— start Quoted passage —

Thursday, November 29, 2007

How to optimize UNDO tablespace ?

--contributed by Manjunath Ulthi,

It becomes a challenge to figure out the right amount of UNDO to be allocated to a database. Try this method :

UndoSpace = [UR * (UPS * DBS)] + (DBS * 24)

where,
(UR) UNDO_RETENTION in seconds - an init parameter
(UPS) Number of undo data blocks generated per second
(DBS) Overhead varies based on extent and file size (db_block_size)


Two (UPS) can be obtained from the initialization file: UNDO_RETENTION and DB_BLOCK_SIZE.
The third piece of the formula (DBS) requires a query against the database. The number of undo blocks generated per second can be acquired from V$UNDOSTAT.


The following formula calculates the total number of blocks generated and divides
it by the amount of time monitored, in seconds:

SQL>SELECT (SUM(undoblks))/ SUM ((end_time - begin_time) * 86400)
FROM v$undostat;



The following query calculates the number of bytes needed:

SQL> SELECT (UR * (UPS * DBS)) + (DBS * 24) AS "Bytes"

— end Quoted passage —
— start Entries supplied —

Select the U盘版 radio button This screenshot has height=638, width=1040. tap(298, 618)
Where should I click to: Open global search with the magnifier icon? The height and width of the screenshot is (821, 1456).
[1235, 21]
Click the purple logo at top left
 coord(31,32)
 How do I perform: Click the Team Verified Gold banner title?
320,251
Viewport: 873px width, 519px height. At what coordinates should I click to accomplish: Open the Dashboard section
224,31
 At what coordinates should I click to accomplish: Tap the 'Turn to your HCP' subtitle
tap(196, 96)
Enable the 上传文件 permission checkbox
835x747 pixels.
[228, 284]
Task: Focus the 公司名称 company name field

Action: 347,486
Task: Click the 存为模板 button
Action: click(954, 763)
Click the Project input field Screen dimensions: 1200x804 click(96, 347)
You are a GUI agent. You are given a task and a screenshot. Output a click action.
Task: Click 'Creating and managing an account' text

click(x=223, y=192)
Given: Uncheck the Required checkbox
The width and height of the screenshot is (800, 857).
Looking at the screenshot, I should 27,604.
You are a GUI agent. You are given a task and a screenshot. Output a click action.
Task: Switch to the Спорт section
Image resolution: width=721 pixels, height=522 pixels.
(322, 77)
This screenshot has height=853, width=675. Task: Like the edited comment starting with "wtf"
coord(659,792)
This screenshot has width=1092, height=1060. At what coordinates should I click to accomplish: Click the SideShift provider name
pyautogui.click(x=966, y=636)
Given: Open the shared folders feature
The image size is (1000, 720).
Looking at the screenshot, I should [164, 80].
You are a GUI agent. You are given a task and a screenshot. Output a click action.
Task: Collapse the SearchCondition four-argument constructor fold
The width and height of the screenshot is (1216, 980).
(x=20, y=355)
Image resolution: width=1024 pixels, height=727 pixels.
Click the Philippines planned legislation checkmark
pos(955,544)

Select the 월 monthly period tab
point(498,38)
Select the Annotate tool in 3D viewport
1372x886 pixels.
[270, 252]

— end Entries supplied —

_Task description_
Answer these questions about the UNDO tablespace article.
(a) What does the abbreviation UR stand for in the sizing formula?
(b) Which view is named as the source for the number of undo blocks generated per second?
(c) What alias is given to the result of the query that calculates the number of bytes needed?
The items play no part in the work.

_Task result_
(a) UNDO_RETENTION in seconds, an init parameter.
(b) V$UNDOSTAT.
(c) "Bytes".